Colleague: [noun] A fellow worker or member of a staff, department, profession, etc
Back in the mid 90’s, I went to Japan on an exchange, friendship visit. As a part of that visit, to foster cultural understanding and appreciation, the organisers arranged for each delegate to reside with a local family for a night. Just so we understood how precious and exclusive a home-stay was to the Japanese families that were going to receive us, how much it was outside of their comfort zone, we were given lessons on what was normal for Japanese people, traditionally.
At one of those sessions, we were told how the Japanese maintain boundaries within which they place the different groups of people in their life. While other societies do the same, the boundaries tend to be flexible and can even be vague – friends can be closer than family, for instance. For the Japanese, the lines are clear and (fairly strictly) adhered to.
In the inner circle, there is the person and their immediate family – which may include paternal grandparents. They live in the same household and know about all the goings-on of that household. They share the most intimate “secrets” of the family/household, which they maintain as privileged information just among themselves.
The home is sacred ground, where they can shed their outer persona and be entirely themselves. No pretense, no masks.
The next circle out from that innermost one is where they place their friends, family, and family friends, and perhaps a close neighbour. These people may have an insight about the family and may have even been invited to the home.
Further out from that is the more superficial circle of colleagues, business acquaintances, and clientele. This group of people may hang out with the person (karaoke sessions, business dinners) and may meet with the spouses. Often they don’t get invited home and only know what they need to know.

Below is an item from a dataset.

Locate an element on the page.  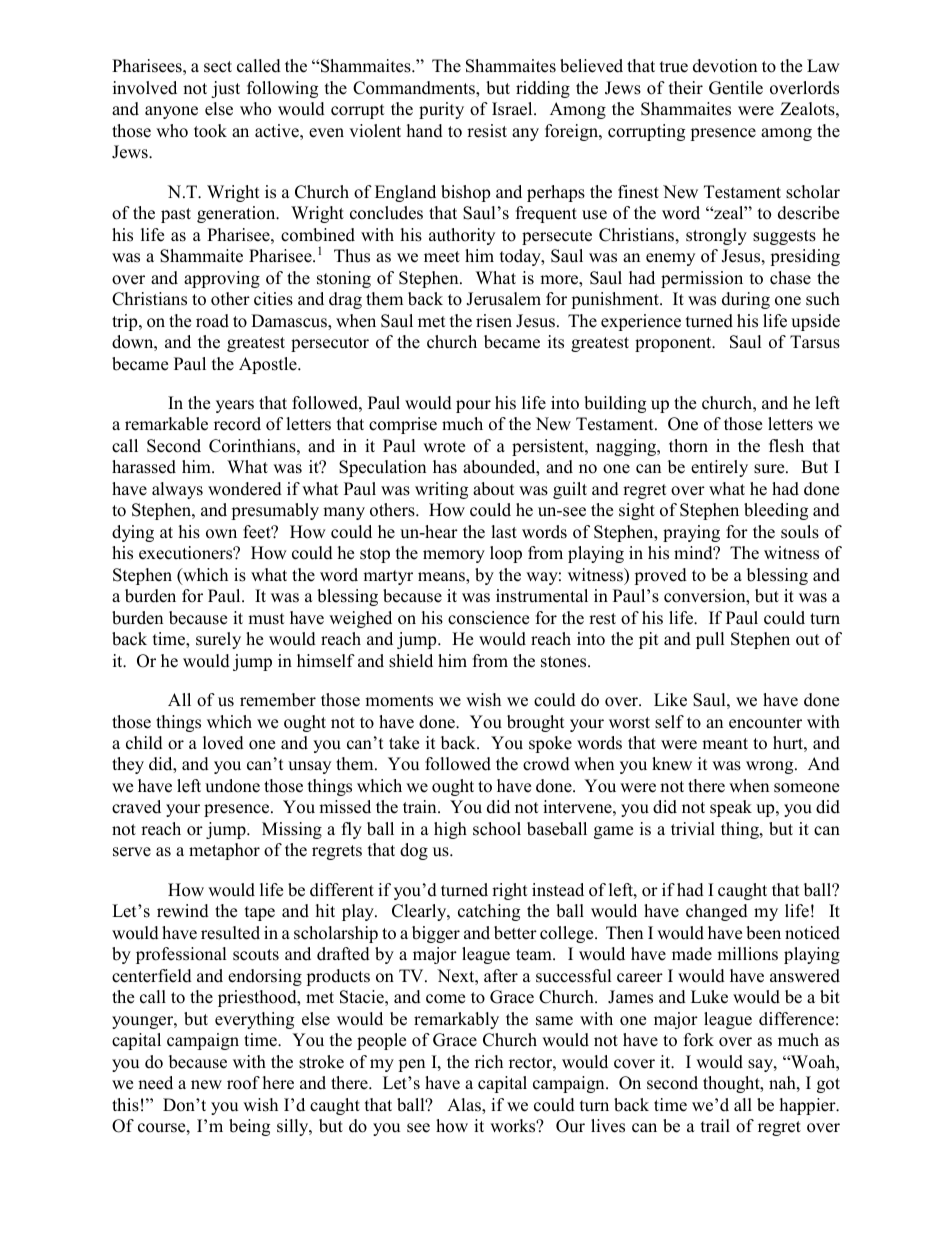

They will also know the person based on the personality he chooses to show – a front, polite, and stoic, laughs at the right time. They may never know the person as he or she truly is.
The outermost circle is everyone else.
Considering how we (the exchange visitors) are foreign to our host family, for them to agree to have us stay a couple of nights with them, that was really taking them out of their comfort zone, having to reveal their innermost secrets to perfect strangers, most of whom don’t even speak their language (we were all given a crash course).
In our culture, the lines are faint. I grew up with friends visiting our home and I have visited theirs. My sisters even had friends sleep over at our place and we have accompanied my eldest sister at her friend’s place when that friend’s parents were out of town. When we went for Quran reading lessons, we helped our teacher with her home food sales business – packaging, preparing the ingredients. We hung out in her home.
Sometimes, I think I forget that while I function on that faint boundaries principle with the people around me, there are others who maintain very fixed lines like the Japanese do.